Wallpaper may seem like a simple backdrop, but it holds within it the memories of the day we chose to personalize our screens with our own photos. It refreshes and brings joy to our daily lives in an emotional way. With the AI-powered Galaxy Z series, we aim to enhance these emotions even further. By incorporating real-time information such as weather and time, if it's raining outside, you'll see rain effects on your screen. Your wallpapers can now transform dynamically using the state-of-the-art image generative model. Embrace this new experience and look forward to more delightful surprises from AI on Samsung devices. We conclude our post with a poem by the poet Kim Sowol, whose name has the same pronunciation with SOWall in Korean.
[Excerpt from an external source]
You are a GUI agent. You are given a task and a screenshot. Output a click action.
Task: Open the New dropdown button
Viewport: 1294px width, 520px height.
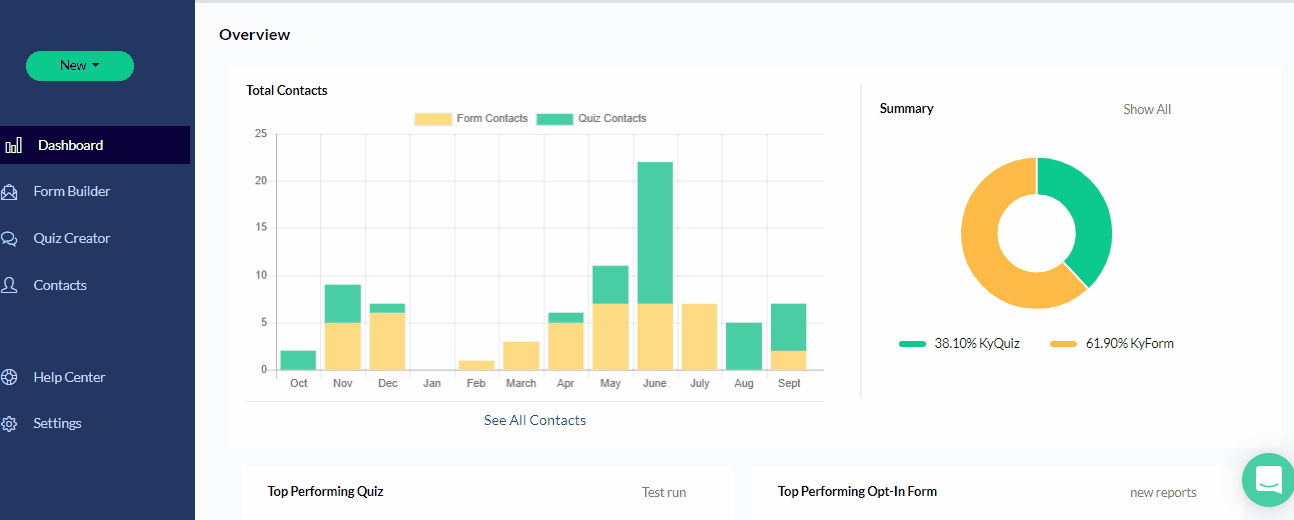coord(80,66)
The setting sun guides us down the path of twilight / the clouds vanish into the dark in the distant mountains --- Kim Sowol, Desire to meet.

References

[1] MENG, Chenlin, et al. Sdedit: Guided image synthesis and editing with stochastic differential equations. arXiv preprint arXiv:2108.01073, 2021.

[2] BROOKS, Tim; HOLYNSKI, Aleksander; EFROS, Alexei A. Instructpix2pix: Learning to follow image editing instructions. In: Proceedings of the IEEE/CVF Conference on Computer Vision and Pattern Recognition. 2023. p. 18392-18402.

[3] HO, Jonathan; SALIMANS, Tim. Classifier-free diffusion guidance. arXiv preprint arXiv:2207.12598, 2022.

[4] WINNEMÖLLER, Holger; KYPRIANIDIS, Jan Eric; OLSEN, Sven C. XDoG: An eXtended difference-of-Gaussians compendium including advanced image stylization. Computers & Graphics, 2012, 36.6: 740-753.

[5] GAL, Rinon, et al. An image is worth one word: Personalizing text-to-image generation using textual inversion. arXiv preprint arXiv:2208.01618, 2022.

[6] JIMÉNEZ, Álvaro Barbero. Mixture of diffusers for scene composition and high resolution image generation. arXiv preprint arXiv:2302.02412, 2023.

[7] SHEN, Dazhong, et al. Rethinking the Spatial Inconsistency in Classifier-Free Diffusion Guidance. In: Proceedings of the IEEE/CVF Conference on Computer Vision and Pattern Recognition. 2024. p. 9370-9379.